Maj to w Lublinie maraton studenckich imprez. Za nami Medykalia i Juwenalia, a przed nami Kozienalnia.
Wielu mieszkańców miasta z mieszanymi uczuciami oczekiwało studenckich zabaw, obawiając się krzyków i hałasów, potłuczonych butelek i stert śmieci.
– W tym roku było dość spokojnie. Żacy potrafią się integrować w sposób kulturalny – mówią jedni.
– To dla nas uciążliwe. Studenci są hałaśliwi – dodają inni.
– To już tradycja, do której musimy się przyzwyczaić. W porównaniu z poprzednimi latami w tym roku i tak nie możemy narzekać – przyznają zgodnie.
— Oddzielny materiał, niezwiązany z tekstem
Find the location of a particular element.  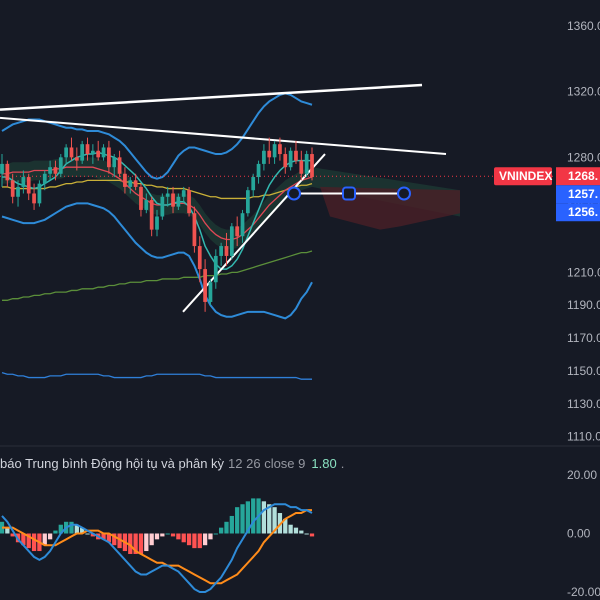

symbol-tag-label: VNINDEX is located at coordinates (526, 176).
– Mieliśmy sygnały o zakłócaniu ciszy nocnej w okolicy Politechniki Lubelskiej – potwierdza Anna Kamola z Komendy Wojewódzkiej Policji w Lublinie. – Pamiętajmy jednak, że to duża impreza i nie sposób zatrzymać wszystkich jej uczestników. Spożywają oni alkohol i to często w nadmiarze stąd incydenty, które się trafiają. Nad porządkiem i bezpieczeństwem czuwali policjanci umundurowani oraz tzw. operacyjni. Nie odnotowano poważniejszych przestępstw.
– Takie dni to dla nas okazja, by zaprezentować się w pozytywnym świetle. Przecież kultura studencka to nie tylko duże i nagłośnione koncerty gwiazd – podsumowują sami żacy.